En 2023-2024, nous proposerons un format de test. Nous travaillerons avec les enseignants pour intégrer de la pédagogie active et avec les étudiants pour avoir leur retour. Ensuite, nous déploierons cela plus largement à la rentrée 2024.

Vous parliez également d'interdisciplinarité. Comment souhaitez-vous concrétiser cette approche ?

Nous lancerons des parcours de masters vers les professions hors santé : ingénieurs, master en sciences du numérique, juristes, spécialistes en certification et réglementation du dispositif médical…

Dans ces cursus, il y aura un projet tutoré transversal, entre étudiants venant de mondes différents. Il faudra également discuter avec les entreprises pour comprendre les profils qu'elles veulent recruter. Les premiers masters ouvriront à la rentrée 2024.

Combien d'étudiants vont être concernés par cette école de santé numérique ?

Entre les formations médicales, les soins infirmiers, les formations de kinésithérapie et d'ergothérapie, on a autour de la table une vingtaine de structures et d'instituts de formation, avec des étudiants qui apprennent des choses différentes.

Nous avons identifié que nous devions atteindre 20.000 étudiants formés, au total, sur cinq ans.
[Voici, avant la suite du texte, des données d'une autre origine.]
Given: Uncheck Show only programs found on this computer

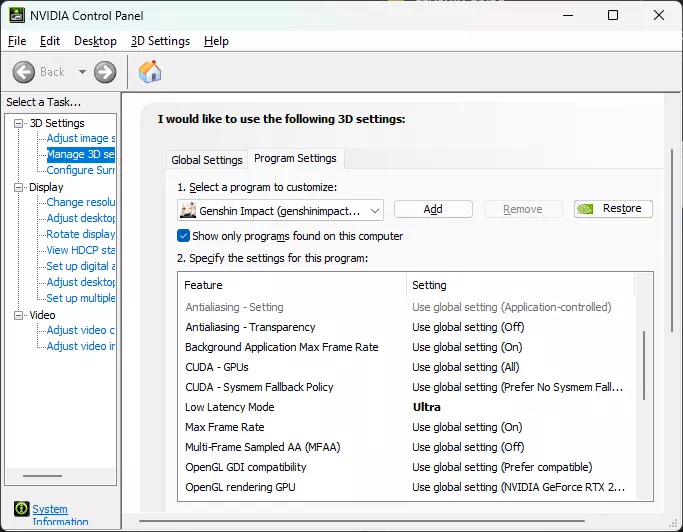Looking at the screenshot, I should tap(184, 236).
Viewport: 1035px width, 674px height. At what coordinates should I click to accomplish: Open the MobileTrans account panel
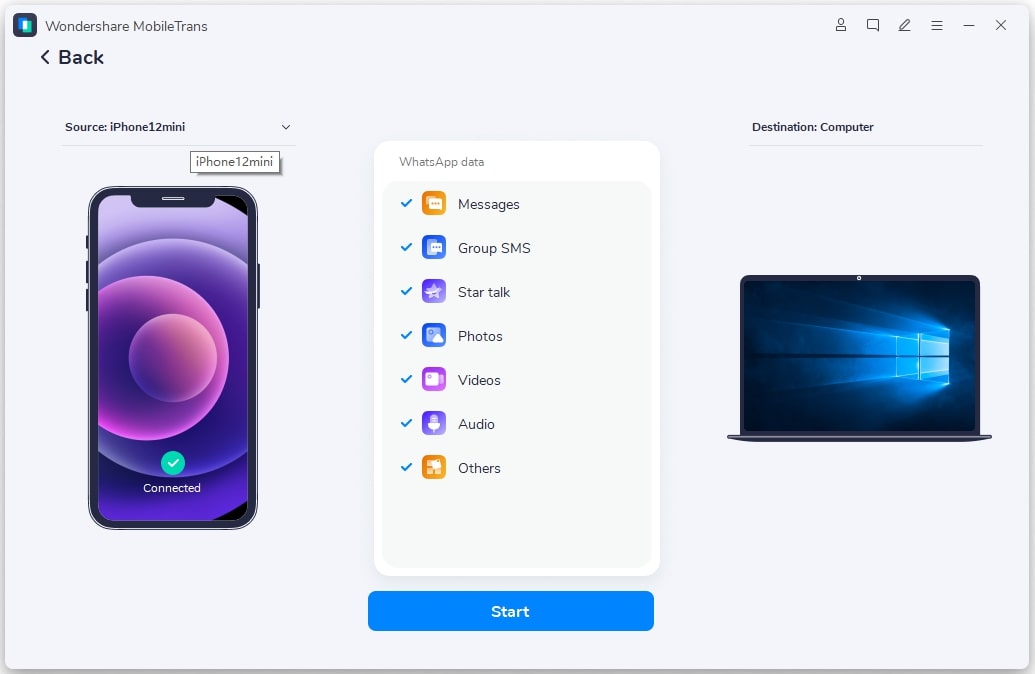click(x=841, y=25)
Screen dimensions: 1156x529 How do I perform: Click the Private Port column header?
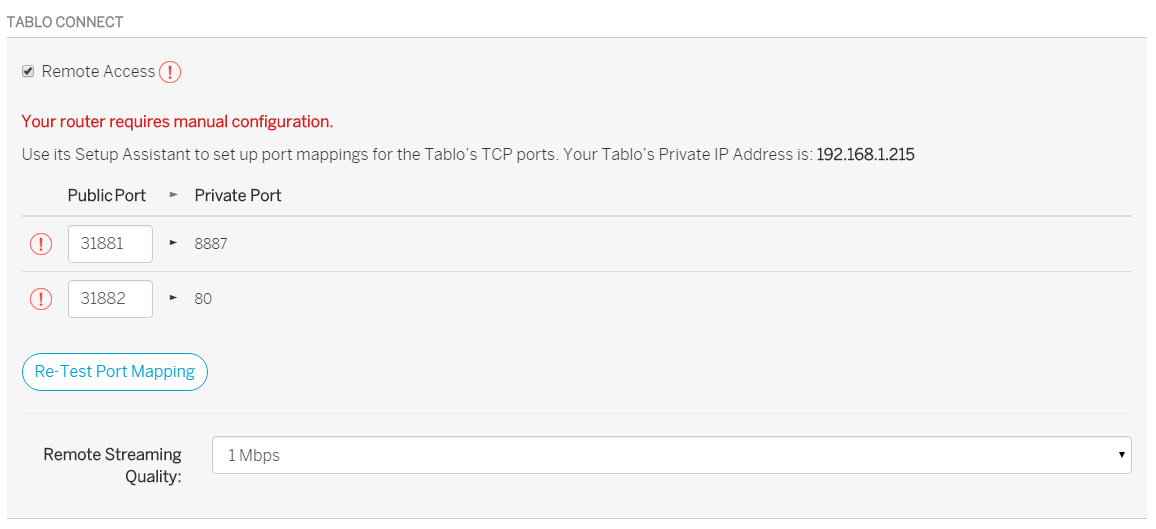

C'est un défi pour nous !

Pas de bâtiments en propre mais vous souhaitez créer un "campus numérique" : de quoi s'agit-il ?

Nous proposerons un campus numérique avec plusieurs espaces accessibles aux étudiants et enseignants pour la rentrée 2024. Ce campus se veut immersif et interactif mais aussi modulable en utilisant des modalités pédagogique innovantes notamment la pédagogie inversée. Il y aura des contenus en ligne, un espace challenges, permettant de travailler ensemble sur une même problématique.

Mais l'idée n'est pas de tout faire en ligne. Dans chacune des structures, des professeurs accompagnent des étudiants, avec des travaux concrets, comme une simulation de dossier patient ou une situation de télémédecine… On ne va pas laisser les étudiants seuls devant leur écran.

Quelles sont les perspectives régionales du projet ?

L'Occitanie a deux grands pôles, Montpellier, avec ses sites (Nîmes, Béziers, Sète…) et Toulouse. Nous avons des interactions, avec, par exemple, un groupe de travail pour harmoniser les pratiques en télémédecine, et sommes soutenus au niveau de la Région ainsi que par l'Agence de santé régionale (ARS).

L'ambition est d'être identifié comme un pôle régional de formation et d'innovation. Les moyens qui sont mis actuellement dans la santé numérique sont une opportunité historique !

Nous aurons une meilleure maîtrise des outils, pour être acteurs des technologies et non pas dépendants d'elles. Il ne s'agit pas de réduire la santé au numérique mais de s'en servir mieux.